28. (576A) Vasya and Petya's Game

只需判断所有素数的方幂即可断定一个数。反之可以用抽屉原理证明，比较困难，此处不展开。

#include <cstdio>
#include <vector>
using namespace std;

struct Solution {
    int N;
    vector<int> AllPrimes, Answer;
    vector<bool> Composite;

    void Generate() {
        Composite.resize(N + 1);
        for (int i = 2; i <= N; ++i) {
            if (!Composite[i]) {
                AllPrimes.push_back(i);
                for (long long j = (long long)i * i; j <= N; j += i) {
                    Composite[j] = true;
                }
            }
        }
    }

    void Solve() {
        scanf("%d", &N);
        Generate();
        for (int i = 0; i < AllPrimes.size(); ++i) {
            for (int j = AllPrimes[i]; j <= N; j *= AllPrimes[i]) {
                Answer.push_back(j);
            }
        }
        printf("%d\n", Answer.size());
        bool head = true;
        for (int i = 0; i < Answer.size(); ++i) {
            if (!head) putchar(' ');
            head = false;
            printf("%d", Answer[i]);
        }
        printf("\n");
    }
};

int main() {
    Solution().Solve();
    return 0;
}

29. (676C) Vasya and String

计算每个点结尾的最大长度即可，令 $i$ 表示这个最大长度从何处开始，我们可以证明 $i$ 是单调增的。因此得到了一个 $O(n)$ 的算法。

记录数据 |
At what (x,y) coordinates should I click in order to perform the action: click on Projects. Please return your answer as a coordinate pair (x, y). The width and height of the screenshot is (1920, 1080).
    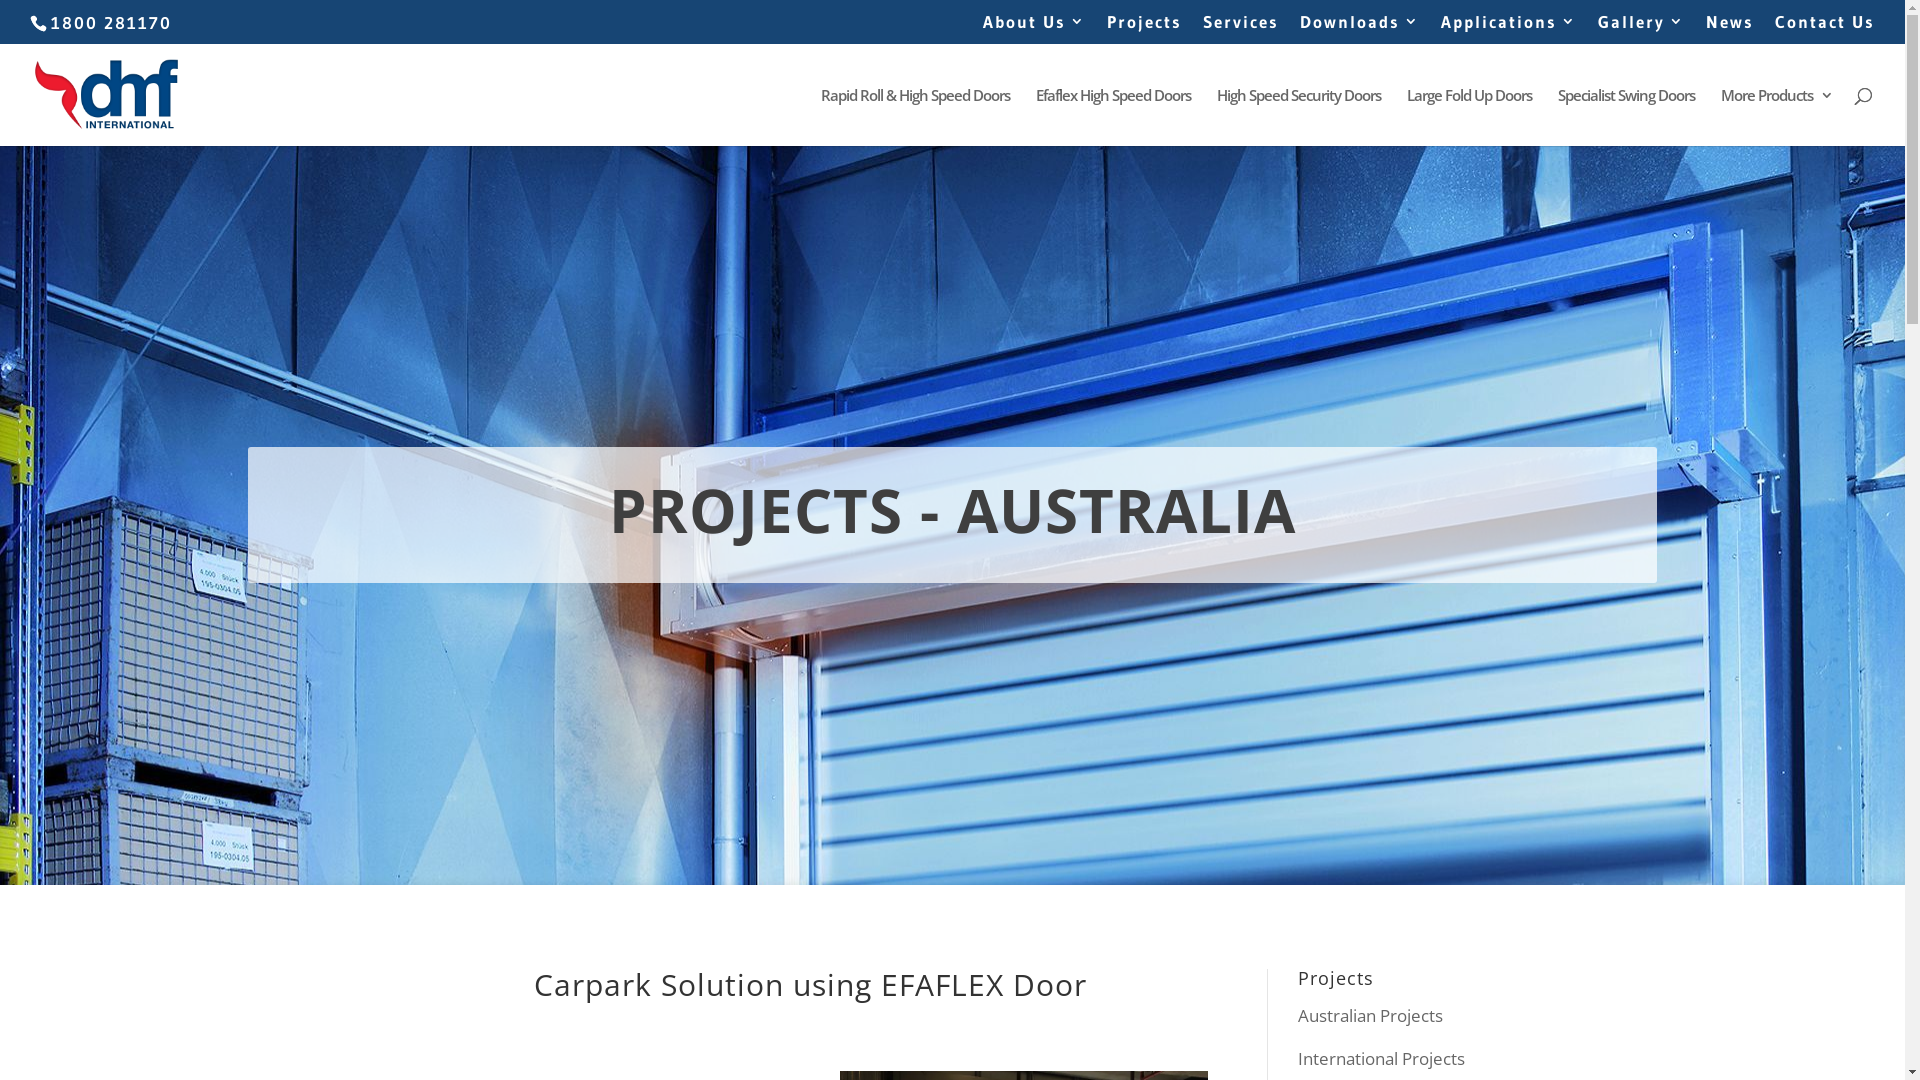
    Looking at the image, I should click on (1144, 28).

练习要求 |
**1.** 在这段算法题解中，第 28 题的反向结论据称可以用什么原理证明？
**2.** 请列出这段算法题解的代码里 Solution 结构体声明的全部成员变量。
**3.** 请从这段算法题解的最后一句之后接着往下续写。
本练习用不到这些数据。

各题答案 |
**1.** 抽屉原理。

**2.** N、AllPrimes、Answer、Composite

**3.**
#include <algorithm>
#include <cstdio>
#include <string>
using namespace std;

char Buffer[100001];

bool AssignMax(int* p, int v) {
    if (*p < v) return *p = v, true;
    return false;
}

struct Solution {
    int N, K;
    string S;

    int Maximize(char a) {
        int p = 0, q = 0, b = 0, answer = 0;
        while (q < N) {
            if (S[q++] != a) ++b;
            while (K < b) {
                if (S[p++] != a) --b;
            }
            AssignMax(&answer, q - p);
        }
        return answer;
    }

    void Solve() {
        scanf("%d%d", &N, &K);
        scanf("%s", Buffer);
        S = Buffer;
        printf("%d\n", max(Maximize('a'), Maximize('b')));
    }
};

int main() {
    Solution().Solve();
    return 0;
}

30. (559A) Gerald's Hexagon

计算多边形面积，用向量的叉积就可以了。用向量法可以得到每个点的坐标。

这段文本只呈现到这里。